I put the back of my head to work on the puzzle—it’s much brighter than the front of my head, but it works its own hours—and enjoyed Apelles for a while, looking in on galleries, visiting bookstores and pay-screens, and smiling through a jazz concert in the Dome. I didn’t go to concerts in Petrarch Hall, or to symphony concerts at all—not that I had any real reason to avoid them, but they didn’t seem just the thing to do, somehow.

And in eight days, the back of my head had either gone on strike, or fallen terribly ill (without bothering to phone in an excuse) or else was still working hard to no result—because there was no result.

I did have a large pile of facts, and I used what influence Marietta had with the hotel to work with their large-sized computers during the slow hours (for them, nine in the evening to one A.M.). Checking every fact against every other fact was a little too daunting a job for those rigs, but I tossed out a lot of cross-checks that seemed highly implausible (how many people who jog once a week also use Cute Az Buttons Shampoo?) and got matters down to something the computers could digest.

And there was, again, no result. If the subscribers had anything in common, beyond their tickets, and at least some faint interest in classical music, it was beyond me to dig it out.

Which meant that the season subscribers were being killed simply because they were season subscribers. The only other tie, an interest in classical music, was shared by too many others in the audience. And in other audiences.

All right, I said to myself sadly—because I dislike throwing myself straight lines, it is not useful work—all right, who hates season subscribers?

The answer was, of course, immediate.
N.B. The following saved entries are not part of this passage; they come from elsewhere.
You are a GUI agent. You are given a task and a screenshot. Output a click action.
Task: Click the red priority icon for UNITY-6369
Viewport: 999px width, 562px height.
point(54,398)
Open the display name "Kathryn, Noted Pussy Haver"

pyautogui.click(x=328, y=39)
Business managers for other attractions hate season subscribers. There is a limited amount of money and time in circulation, so to speak. Money being spent on season tickets to the Williamson is money not being spent at concerts of Syrian music. Or at circuses, dance recitals, bookstores, comweb share groups—or for that matter fancy groceries or lacy underpants.
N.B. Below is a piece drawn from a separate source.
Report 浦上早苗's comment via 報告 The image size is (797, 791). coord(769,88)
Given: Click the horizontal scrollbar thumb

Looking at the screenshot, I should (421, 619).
But this, though a fair if wordy response to a straight line, was not an answer I could use. If several such groups had been targeted, I’d have looked into it—and looked hard at some of the groups not targeted. But no one would be odd enough to try to increase his own market share by killing off subscribers to only one other market out of hundreds—unless that market were doing a perfectly fantastic amount of business.